In 1999 I moved to a place on the corner of 10th Avenue and Yancey Street here in Tallahassee. This would be the 8th or 9th house I shared with my buddy Taco, born on this day in 1969. Both of us were turning 30 that year and it was intended to be a move away from the squalid living of our twenties and to take a step towards adulthood. The place had a tin roof, white paint worn to the wood, and a kitchen you might find on a very fast sailboat. In the summer Palmetto bugs treated inside as outside until stomping or ignoring them became equal and fine choices by 4th of July. The landlord’s name was George, but the vacating tenant told us knowingly that he went by “Dick.” Everyone called him Big Dick because he was a huge man. Years later, while in his 60’s I saw him carry a full-sized refrigerator out of a house with nothing but a bear hug.
Big Dick owned four houses and a dollhouse-sized cottage on or near the corner of 10th and Yancey. Within two seasons all were filled by friends and friends of friends, which is what Taco and I were as well. Instead of taking that affirming step towards adulthood we took more of a lurching step sideways and for 10 years we lived as a family wandering from house to house as easy as room to room. Vicious competition was our common language. Darts, 8-ball, 9-ball, ping pong, Dungeons and Dragons (kind of a sub-cult within our greater body host) bicycles, basketball, croquet,horseshoes, bocce ball, mini-bowling and Poker–with strange variations like Boo-ray and Shmoolie– every Thursday night and holiday for about a decade. The house hosting Poker installed a PVC chute mounted in plywood from the table through the window to the recycling bin. Whoever got the seat closest to the beer chute would struggle to follow the action on the table while firing an endless line of bottles and cans into the bin.
Within the very nucleus of our compound lived a couple, born in the 1930’s or 40’s I think. With a tidy little yard and a small chain-link fence around the property their house was a respectable eyesore among our repudiating hovels. They were from Chicago and retired to town to be near two of their three children, and enjoy life. Marvin played jazz piano and we would hear him playing through the open windows as we criss-crossed the street following the action from house to house. Ada would link her arm through yours and pull you in close to tell you about a piece of jewelry she was wearing or to tell you she was really upset about how our government was treating the mentally ill. For some reason they never thought to say, “Hey guys, maybe you should all get serious about your lives and quit living like a bunch of pirates returned to port after 6 months at sea. Quit wasting time!”
We lived more with and among them, than next to them. Either would have been welcomed at the poker table, or to throw the dice with the Riders of Rohan, but I doubt they cared for the thick blue cigarette smog in the room . Good lord, we were animals, which is an insult to animals.
One day Ada came knocking on my door. I opened it to her holding a tiny kitten cradled against her chest and small bags of food and litter hanging from her elbow. She offers me this tail-less, black and white weeks-born kitten–“Here is your new cat.” She tells me. ” Ada, I can’t take care of a cat. I can’t even take care of myself!”

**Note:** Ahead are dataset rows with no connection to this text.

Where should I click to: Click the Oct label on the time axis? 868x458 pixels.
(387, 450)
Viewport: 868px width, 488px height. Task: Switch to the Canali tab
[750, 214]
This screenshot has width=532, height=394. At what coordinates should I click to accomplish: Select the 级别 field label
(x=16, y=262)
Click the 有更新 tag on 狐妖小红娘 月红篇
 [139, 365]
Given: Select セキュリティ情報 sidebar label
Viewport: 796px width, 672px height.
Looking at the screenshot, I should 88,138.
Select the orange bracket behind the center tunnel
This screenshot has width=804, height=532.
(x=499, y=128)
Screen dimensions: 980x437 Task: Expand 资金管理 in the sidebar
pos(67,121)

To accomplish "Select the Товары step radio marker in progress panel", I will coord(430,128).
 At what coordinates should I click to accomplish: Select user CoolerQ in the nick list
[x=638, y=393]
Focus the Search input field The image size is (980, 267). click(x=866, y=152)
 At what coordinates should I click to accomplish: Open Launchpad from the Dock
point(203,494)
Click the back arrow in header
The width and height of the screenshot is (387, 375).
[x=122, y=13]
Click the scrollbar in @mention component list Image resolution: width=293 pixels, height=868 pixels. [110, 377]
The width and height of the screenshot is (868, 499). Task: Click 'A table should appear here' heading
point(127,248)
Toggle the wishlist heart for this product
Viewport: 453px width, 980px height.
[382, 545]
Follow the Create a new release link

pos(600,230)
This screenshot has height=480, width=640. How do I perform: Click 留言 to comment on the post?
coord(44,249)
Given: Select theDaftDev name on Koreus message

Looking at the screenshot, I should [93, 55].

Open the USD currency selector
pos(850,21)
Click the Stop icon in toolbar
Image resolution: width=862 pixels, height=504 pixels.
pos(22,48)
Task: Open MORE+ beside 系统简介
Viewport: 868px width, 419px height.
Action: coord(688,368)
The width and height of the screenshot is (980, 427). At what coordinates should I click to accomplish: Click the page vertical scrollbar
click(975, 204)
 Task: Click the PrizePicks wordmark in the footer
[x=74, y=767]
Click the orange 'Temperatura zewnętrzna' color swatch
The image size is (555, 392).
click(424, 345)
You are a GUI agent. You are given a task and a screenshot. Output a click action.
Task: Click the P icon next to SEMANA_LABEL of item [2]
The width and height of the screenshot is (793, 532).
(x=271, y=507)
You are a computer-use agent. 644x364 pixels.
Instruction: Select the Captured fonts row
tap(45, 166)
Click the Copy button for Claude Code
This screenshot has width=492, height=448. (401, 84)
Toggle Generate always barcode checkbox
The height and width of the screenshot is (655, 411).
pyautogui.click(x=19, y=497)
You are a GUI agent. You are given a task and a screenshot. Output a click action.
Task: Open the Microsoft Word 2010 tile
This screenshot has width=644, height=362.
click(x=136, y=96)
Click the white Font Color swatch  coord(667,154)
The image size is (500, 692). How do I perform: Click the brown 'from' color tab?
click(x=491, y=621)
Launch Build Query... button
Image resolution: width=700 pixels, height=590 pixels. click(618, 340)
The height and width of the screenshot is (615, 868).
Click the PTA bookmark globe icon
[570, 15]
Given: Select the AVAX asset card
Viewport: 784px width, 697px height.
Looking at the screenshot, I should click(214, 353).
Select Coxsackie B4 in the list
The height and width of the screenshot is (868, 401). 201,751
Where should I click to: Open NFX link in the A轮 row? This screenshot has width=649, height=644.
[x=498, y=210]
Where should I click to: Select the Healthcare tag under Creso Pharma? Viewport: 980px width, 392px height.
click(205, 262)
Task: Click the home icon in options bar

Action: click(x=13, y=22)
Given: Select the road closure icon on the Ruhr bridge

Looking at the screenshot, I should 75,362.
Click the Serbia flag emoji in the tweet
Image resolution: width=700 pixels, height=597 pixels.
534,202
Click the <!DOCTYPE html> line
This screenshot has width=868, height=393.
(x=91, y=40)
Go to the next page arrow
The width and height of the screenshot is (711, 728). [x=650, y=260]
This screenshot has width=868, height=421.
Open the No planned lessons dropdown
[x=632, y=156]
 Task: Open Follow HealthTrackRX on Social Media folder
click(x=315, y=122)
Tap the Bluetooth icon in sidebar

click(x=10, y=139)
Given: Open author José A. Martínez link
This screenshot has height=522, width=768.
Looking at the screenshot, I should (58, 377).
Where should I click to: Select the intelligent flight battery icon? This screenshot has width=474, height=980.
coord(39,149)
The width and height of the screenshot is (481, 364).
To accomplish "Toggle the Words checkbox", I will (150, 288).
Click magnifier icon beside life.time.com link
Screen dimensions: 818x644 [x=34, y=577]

Ada was not one to moralize. The irreverently empathetic Ada, who before all things was funny, an absolute riot. But-I will say- and I am free to draw my own saccharin homilies. I believe Ada saw a good guy, a fiddler watching Rome burn, who could really use a cat in his life.
Marvin died a year ago last September, and Ada died yesterday morning.
I sit here now in this new home under this immense Live Oak tree, where I live with my girlfriend from 9th grade, who moved away to Alabama, but came back to get me 2 years after I left 10th Avenue. After two soggy days of rain the sun is coming out. There is a dog on the couch and that cat is looking out the window in this room.